Costs 50 euro to register with VRT office.There is a rule that from the back of the drivers seat to the back doors closed you must have 2 meters of space.If less than 2 meters does not qualify for 50 euro rate.Transit would be okay,Fiesta van woulkd not qualify.


----------



## sunrock (10 Oct 2006)

is that 2m in length or 2m sq
is that the only requirement to qualify for 50 e vrt
and what about 4x4 and pick ups


----------



## Pteam (11 Oct 2006)

Needs to be 2 meters in lenght.4x4 and pickups have been taken out of the 50 euro bracket.To many coming into republic and revenue saw the chance to fleece us some more.


----------



## jimmyjoe (11 Oct 2006)

It needs to be more than 2 cubic metres of space, have a Wheelbase of more than 2.5m and have a Gross vehicle weight of more than 2.5 tonnes laden.

I've looked into Mondeo estates etc which have the 2 cubic mtrs, and the wheelbase, but doesn't have the GVW which is the stickler - for the €50 rate.

Otherwise the rate's 13.3% for small vans & pickups.


----------



## uncorked (13 Nov 2006)

I have a question on behalf of bf.

He wants to buy a jeep in the UK, but he can't find a commercial one in the model he wants.  (He want's it for commercial use and doesn't want back seats)  If he brings it into Ireland is there a different rate of VRT for commercial and non-commercail jeeps?  If so can he take out the back seats and pay VRT at the commercial rate?

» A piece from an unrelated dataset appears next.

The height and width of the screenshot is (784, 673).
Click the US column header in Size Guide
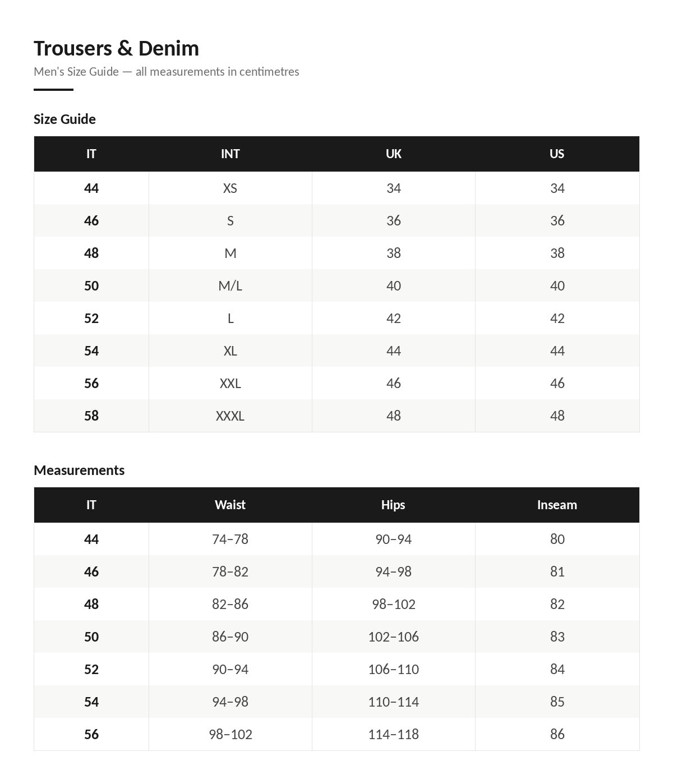point(557,154)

I hope I've explained myself properly.  Cheers.


----------



## briancbyrne (13 Nov 2006)

Hi,
There is a difference in the VRT (a big difference...also cheaper tax on commercial and no need for MOT) ...he is better off holing out until he sees the model he wants. No you cannot take out the back seats as you suggested - you will still be done for private car VRT.


----------



## uncorked (13 Nov 2006)

Thanks for that Brian


----------



## xt40 (14 Nov 2006)

i think brian is totally wrong there.
almost every commercial jeep you see in this country started out as a passenger model. in a lot of cases the seats/glass  gets ripped out by the importers. although it sounds crazy, the commercial jeep idea seems to be a purely irish phenomenon and the relatively small volumes  would make it uneconomical for the likes of toyota, nissan etc to bother with it at their factories.
the vrt will be charged  based on how the vehicle is presented to the tax office. 
afaik, you must remove the seats , block out the windows, put a plate over the footwells and weld up the seatbelt anchor points.
if you subsequently undo these modifications you would be liable to pay the vrt difference although im not sure who checks this.
there used to be a loophole where people used to tax passenger jeeps  commercially but this has been done away with as you cant get a doe if the welding mods i mentioned above have not been done.


----------



## uncorked (14 Nov 2006)

Does anyone know a website where I can check this out for definite?  I have searched to no avail.


----------



## RS2K (14 Nov 2006)

Ask the Revenue. They don't (usually) bite.


----------



## uncorked (14 Nov 2006)

I rang Revenue.  I was told that the jeep would be considered as a Category B (ie VRT of 13.3% on OMSP) if the ammendments were made.


----------